|Travel across national borders? it's time to customs-proof your laptop|
Customs officials have been stepping up electronic searches of laptops
Laptops and other electronic devices can be seized without reason, their contents copied, and the hardware returned hours or even weeks later.
Executives have been told that they must hand over their laptop to be analyzed by border police--or be barred from boarding their flight.
I think of all the stuff I have on my laptop and cringe at this. There seems to be no accountability or assurances about who has access to the copy they make and what security measures they have in place to protect it.
Has anyone experienced this first hand?
There are some very good reasons why you'd want to use full hard drive encryption for your own security especially with something as easy to walk away with as a laptop.
Quote: "without probable cause or a warrant" and "There are at least three cases in which the Feds have, with a court order, installed spyware on a suspect's computer."
The US never ceases to amaze me with the lack/invasion of privacy rights. Remind me not to take my laptop next time I'm heading to Vegas. Yikes!
Call me paranoid, but if anyone ever had unrestricted access to a computer of mine that I used for sensitive work (e.g. banking) I would scrub clean and reinstall before doing anything that I wanted to keep private.
Interesting that Truecrypt got an mention. I had a play with hidden volumes before Christmas but, although it's a clever idea, it's been implemented all wrong. Maybe I'll contact the author with a few suggestions.
|Truecrypt ... Maybe I'll contact the author with a few suggestions. |
It's open source. They'd probably welcome the help. ;)
Aside from PGP, Truecrypt is probably the most highly recommended disk encryption package out there. I haven't see anything else that comes close.
Seems like "The Matrix" has come to pass.
Note that encryption will not help you at all. If that linked article does not mention it, there are other articles which mention that not only do they want to examine the computer, they want the passwords.

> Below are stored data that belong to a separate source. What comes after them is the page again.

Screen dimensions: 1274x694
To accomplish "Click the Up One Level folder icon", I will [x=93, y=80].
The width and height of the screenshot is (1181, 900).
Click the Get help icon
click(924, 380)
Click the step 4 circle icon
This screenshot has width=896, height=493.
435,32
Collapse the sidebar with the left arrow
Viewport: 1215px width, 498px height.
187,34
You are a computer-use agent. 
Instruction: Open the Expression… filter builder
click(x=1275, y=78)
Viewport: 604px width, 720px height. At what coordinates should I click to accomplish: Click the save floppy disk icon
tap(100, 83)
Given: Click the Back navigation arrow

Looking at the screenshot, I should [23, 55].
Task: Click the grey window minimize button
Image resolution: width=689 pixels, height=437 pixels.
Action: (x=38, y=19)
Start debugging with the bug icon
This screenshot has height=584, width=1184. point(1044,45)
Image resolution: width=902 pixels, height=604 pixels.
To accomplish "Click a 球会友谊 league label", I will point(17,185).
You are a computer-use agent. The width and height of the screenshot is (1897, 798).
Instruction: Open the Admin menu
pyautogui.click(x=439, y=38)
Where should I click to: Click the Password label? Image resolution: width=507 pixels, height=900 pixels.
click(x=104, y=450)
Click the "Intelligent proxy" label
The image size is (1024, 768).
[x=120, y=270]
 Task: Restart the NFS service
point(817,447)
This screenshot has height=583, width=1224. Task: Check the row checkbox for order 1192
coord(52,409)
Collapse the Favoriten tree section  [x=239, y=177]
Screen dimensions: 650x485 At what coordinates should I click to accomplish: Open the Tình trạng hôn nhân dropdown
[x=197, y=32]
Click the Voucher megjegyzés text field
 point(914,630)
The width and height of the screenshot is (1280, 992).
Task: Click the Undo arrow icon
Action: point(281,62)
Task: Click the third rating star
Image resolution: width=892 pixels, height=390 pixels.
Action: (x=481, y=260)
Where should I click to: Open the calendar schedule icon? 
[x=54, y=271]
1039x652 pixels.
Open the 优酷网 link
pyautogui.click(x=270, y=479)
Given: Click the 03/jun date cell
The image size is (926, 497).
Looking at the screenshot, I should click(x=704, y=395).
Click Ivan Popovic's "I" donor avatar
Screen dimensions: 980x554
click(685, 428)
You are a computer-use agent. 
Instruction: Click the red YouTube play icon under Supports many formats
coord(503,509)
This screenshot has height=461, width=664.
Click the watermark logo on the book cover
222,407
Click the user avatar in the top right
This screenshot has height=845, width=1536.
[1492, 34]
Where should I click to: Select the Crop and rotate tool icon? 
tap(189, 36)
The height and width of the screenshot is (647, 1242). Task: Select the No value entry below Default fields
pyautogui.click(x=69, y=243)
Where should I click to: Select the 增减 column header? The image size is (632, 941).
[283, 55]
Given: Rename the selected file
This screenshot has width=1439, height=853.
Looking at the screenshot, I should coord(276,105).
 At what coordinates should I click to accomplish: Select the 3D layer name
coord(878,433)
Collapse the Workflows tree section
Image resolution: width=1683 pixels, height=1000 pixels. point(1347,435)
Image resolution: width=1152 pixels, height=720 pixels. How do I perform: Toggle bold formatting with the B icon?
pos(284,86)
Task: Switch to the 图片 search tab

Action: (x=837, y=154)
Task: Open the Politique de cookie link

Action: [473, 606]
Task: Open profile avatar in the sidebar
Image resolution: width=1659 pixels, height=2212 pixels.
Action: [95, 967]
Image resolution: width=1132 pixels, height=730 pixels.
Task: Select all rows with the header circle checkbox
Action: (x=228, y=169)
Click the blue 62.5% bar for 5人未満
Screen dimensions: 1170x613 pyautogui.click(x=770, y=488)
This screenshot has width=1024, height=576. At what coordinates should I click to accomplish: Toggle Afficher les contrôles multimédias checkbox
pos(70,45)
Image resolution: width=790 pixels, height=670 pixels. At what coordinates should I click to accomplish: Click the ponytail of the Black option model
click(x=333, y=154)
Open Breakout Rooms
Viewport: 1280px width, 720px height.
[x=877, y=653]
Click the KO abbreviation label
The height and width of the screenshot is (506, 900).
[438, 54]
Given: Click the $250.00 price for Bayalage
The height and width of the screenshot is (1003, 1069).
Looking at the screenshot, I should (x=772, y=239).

What justification they have for that, I do not know. Last I checked bits and bytes are not explosive. Unless they are of the watergate leak variety. If they can't copy paper documents without a warrant, I fail to see how hard drive *contents* are any different..
Since people will start travelling with only the passwords to remote systems in their memory, it is just as much a brain implant as in the movie. It is just a question of the scale of memory capacity.
At this point you need to create a bootable cd in the os of choice that has nothing on it other than a vpn client on it. One that does not use any private keys of value.
Maybe you'll want to Fedex the the cd to your hotel. Or, keep a copy at every destination. A verifiable copy. Or, store the iso image online.
plum you should read the article... they do mention that encryption isn't good enough they even mention software that takes a fake password and acts as if it is unlocked but there is a second "real" password that does, they also mention flaws in that as well. There are some great ideas like storing important data on camera memory cards and other good tips.
|plum you should read the article... |
I *did* read the article.
After writing the second paragraph in my post. And no, the article does not mention explicitly any demand for passwords.
|There are some great ideas like storing important data on camera memory cards ... |
Is not such a good idea. You still have the data in your possession, and thus, it is subject to search. Steganography is security through obscurity.
To be clear, I did read the article, other articles about the same set of original circumstances. I have read with interest many more articles on the topic of encryption in general over the years.
My conclusion, if all of that reading is combined, is that there are no viable workarounds to physical possession. Once a someone is subject to search, it becomes irrelevant which particular storage device has been used and how many decoys are employed. It is all subject to search and seizure.
In the end, even if a subject does not have physical possession, there is always the fine tradition of rendering the subject to an interrogation friendly jurisdiction.
I did not savage the article, I am presenting the limitations of its suggestions. It's all about informed choice.
If someone chooses to hide their money under the mattress, they shouldn't cry in the event of a fire. If someone chooses to use a bank, they shouldn't cry in the event of a run on the bank.
I wonder if storing your data on your PC at home and then connecting via an SSH tunnel from wherever you are would be safer.
TrueCrypt allows you a degree of plausible deniability [truecrypt.org] though. If you give your encrypted drive a common file extension like .iso, .dat, etc. it's going to be tough to find.